Los movimientos bursátiles de los últimos días son la demostración más palpable de ese fenómeno conocido como globalización. La liberalización del sistema financiero es su avanzadilla y las tecnologías de la información -que han hecho posible que las transacciones puedan realizarse 24 horas al día- su herramienta más perfecta.Se calcula que todos los días se mueven por el mundo sin fronteras alrededor de 1,3 billones de dólares, lo que supone, por ejemplo, 2,5 veces el producto interior bruto (PIB) español. La mayor parte de estos movimientos son a corto plazo. Al menos el 75% de las transacciones de capital son viajes de ida y vuelta de una semana o menos. Estos flujos suponen, en algunos casos, el origen de conmociones económicas que afectan centralmente a diversos países; es lo que sucedió en México en diciembre de 1994 y lo que desde antes del verano está ocurriendo, por diversas causas, en algunos de los tigres asiáticos, que más bien se semejan, en esta coyuntura, a gatos amaestrados.

Las grandes instituciones multilaterales insisten, pese a estos problemas, en perseverar en la liberalización de los capitales. El código de liberalización de los capitales de la OCDE declara la obligación de eliminar las restricciones de los movimientos de capitales; el FMI, en su última reunión en Honk Kong, ha insistido en esta senda, y la pasada semana, Stanley Fischer, su número dos, ha propuesto de nuevo enmendar sus estatutos para poder obligar a sus socios, a medio plazo, a liberalizar plenamente su cuenta de capitales.
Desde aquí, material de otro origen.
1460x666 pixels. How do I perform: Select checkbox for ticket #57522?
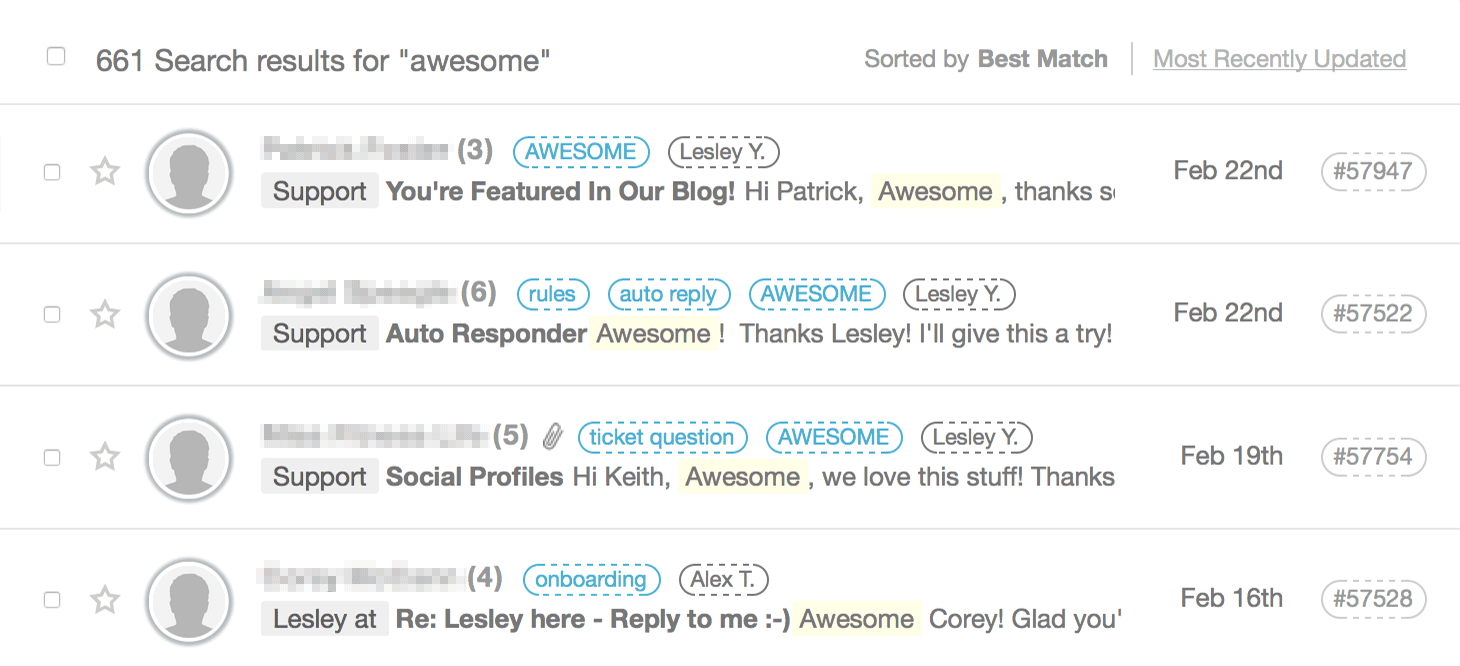click(52, 315)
El Tratado de Maastricht, en su artículo 73 B, indica que "quedan prohibidas todas las restricciones a los movimientos de capitales entre Estados miembros y entre Estados miembros y terceros países".
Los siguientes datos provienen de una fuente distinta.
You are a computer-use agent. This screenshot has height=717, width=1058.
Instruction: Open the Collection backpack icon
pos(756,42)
El asunto es si debe haber, una liberalización total sin regulación alguna; los movimientos de capitales han aumentado la eficacia de los mercados financieros, pero, al mismo tiempo, han incrementado su volatilidad e introducido nuevos elementos de riesgo para las zonas sacudidas. Por otra parte, su dimensión (no hay reservas de divisas que puedan aguantar las presiones especulativas) restringe de modo casi total la autonomía de las políticas monetarias nacionales y, por extensión, de las políticas económicas, lo que afecta incluso al concepto de Estado nación y de democracia. ¿Para qué elegir a gobiernos que tienen menos poder que los mercados? Alguien ha hablado del cuarteto incompatible: mercados abiertos de mercancías, servicios y financieros, tipos de cambios anclados a monedas tipos y autonomía monetaria estatal no pueden obtenerse simultáneamente.
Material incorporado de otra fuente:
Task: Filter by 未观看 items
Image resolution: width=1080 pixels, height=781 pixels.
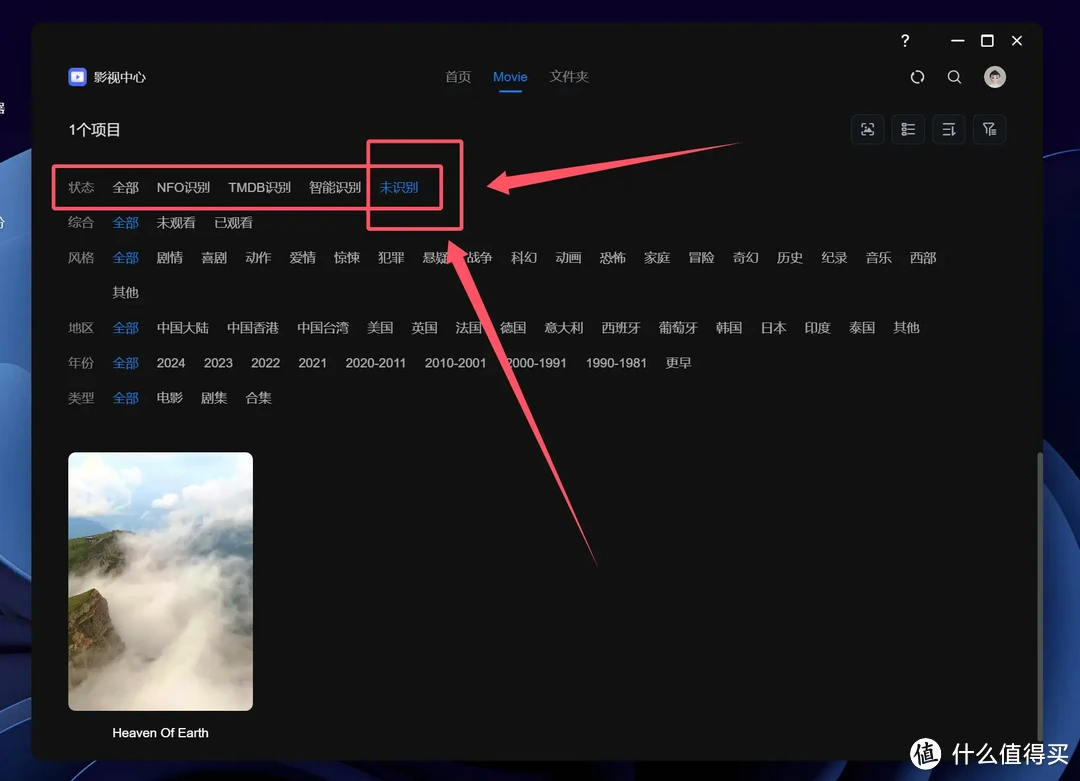Action: tap(176, 223)
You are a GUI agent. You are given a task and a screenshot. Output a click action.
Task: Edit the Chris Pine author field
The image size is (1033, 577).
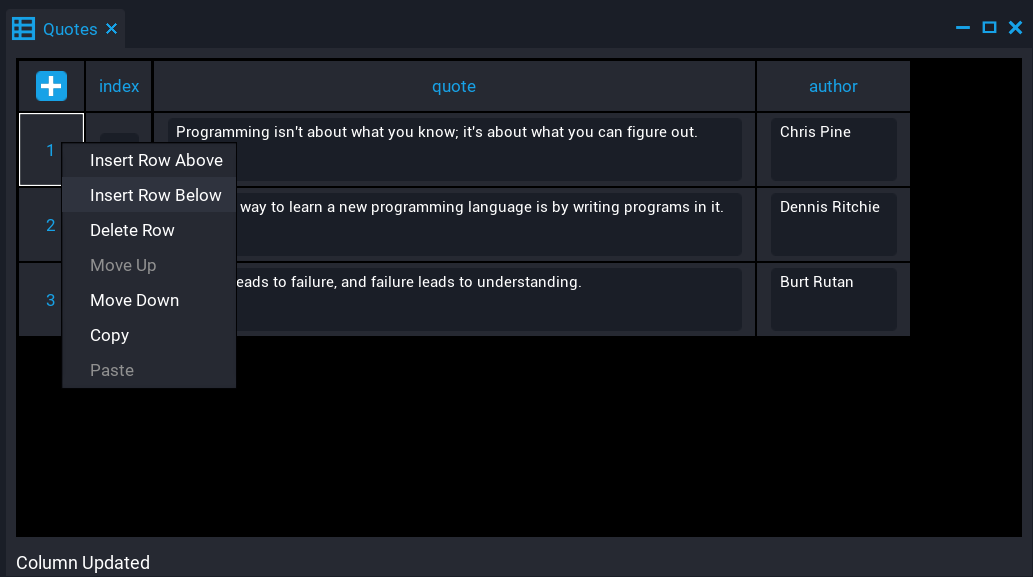833,149
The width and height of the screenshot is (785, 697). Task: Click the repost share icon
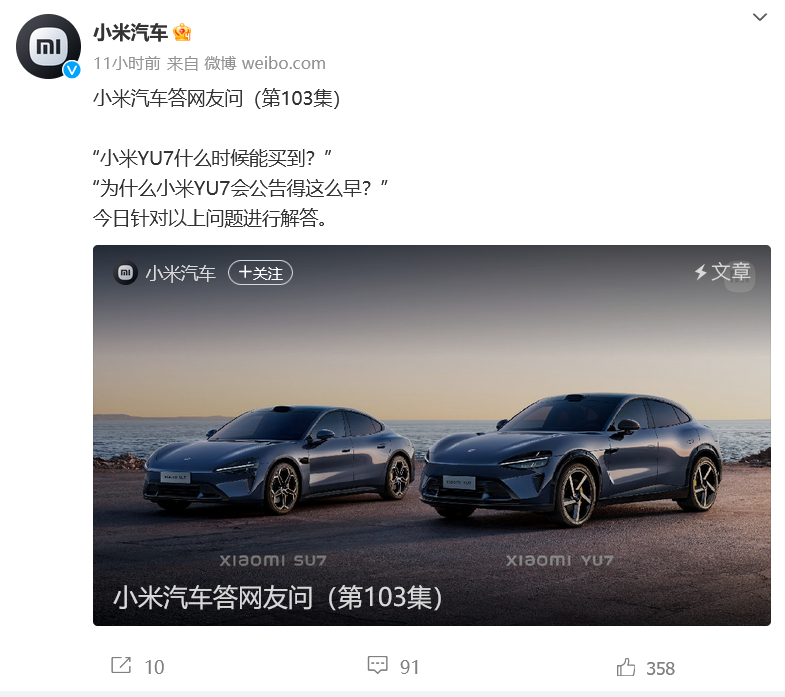coord(121,665)
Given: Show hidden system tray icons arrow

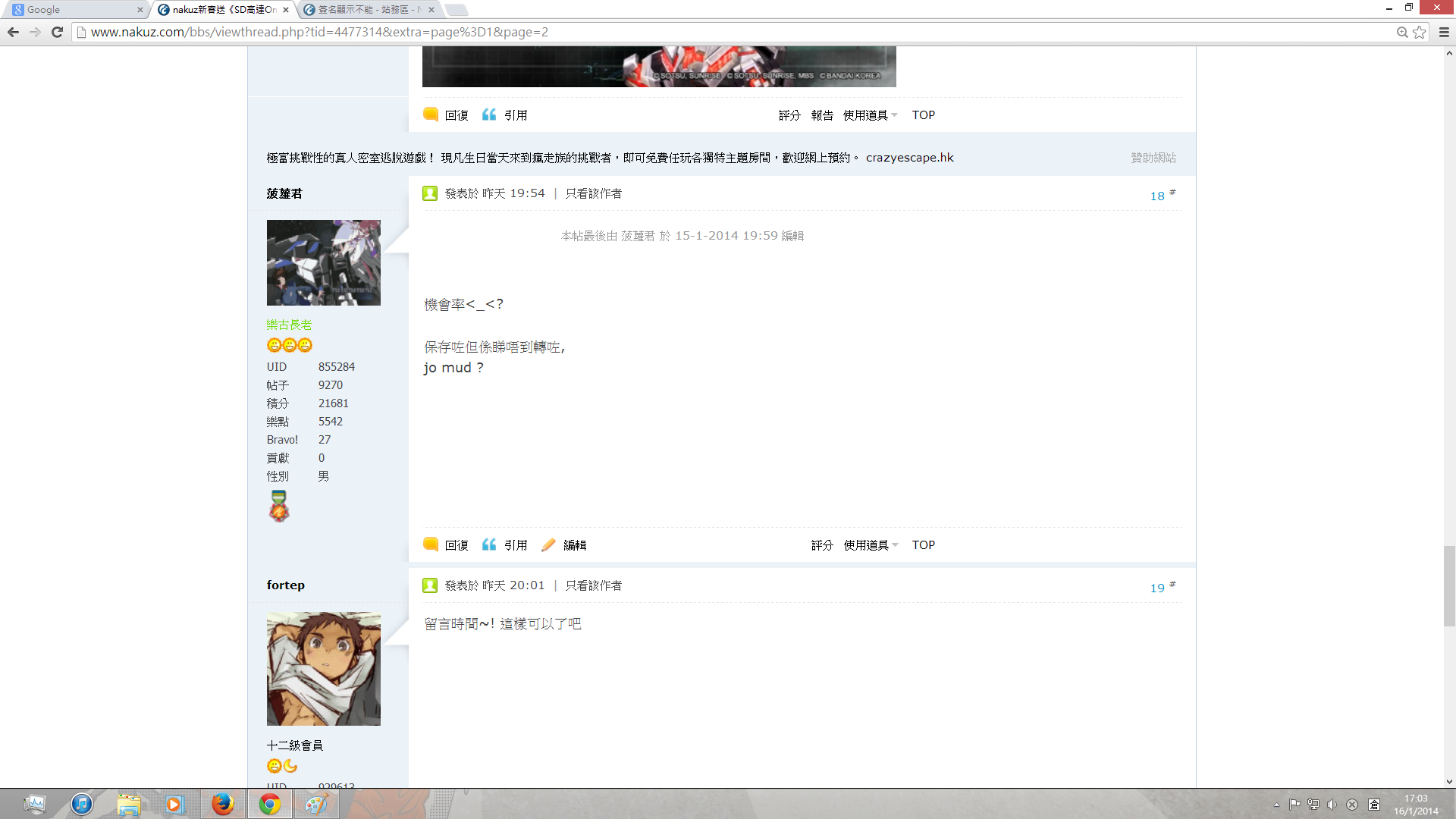Looking at the screenshot, I should click(x=1276, y=805).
Tres tipos de soluciones han emergido para paliar el descontrol de estos movimientos: una especie de gobierno supranacional de las relaciones monetarias internacionales (un FMI renovado); controles nacionales (por ejemplo, como los que estableció España en 1992 en momentos de fuerte presión sobre la peseta, consistentes en un depósito sin intereses de los incrementos de posiciones abiertas en divisas); o un impuesto sobre las transacciones en moneda extranjera, como el que propuso el Nobel de Economía James Tobin. Este gravamen -que sólo podría aplicarse mediante un acuerdo universal- tendría como objetivo reducir los incentivos de la especulación aumentando sus costes, y su recaudación serviría para reducir el déficit o la deuda pública de los países afectados por los movimientos de capitales.

De cómo se ha llegado a esta situación desde Bretton Woods trata el libro Sin orden ni concierto del catedrático de Economía Emilio Ontiveros, que apuesta por la primera de las soluciones: un Ejecutivo monetario mundial. No se trata de encontrar nuevos mitos o fuerzas ocultas que falsifiquen el origen de las crisis, pero tampoco de decir amén sólo a aquello que dictan con exclusividad los mercados.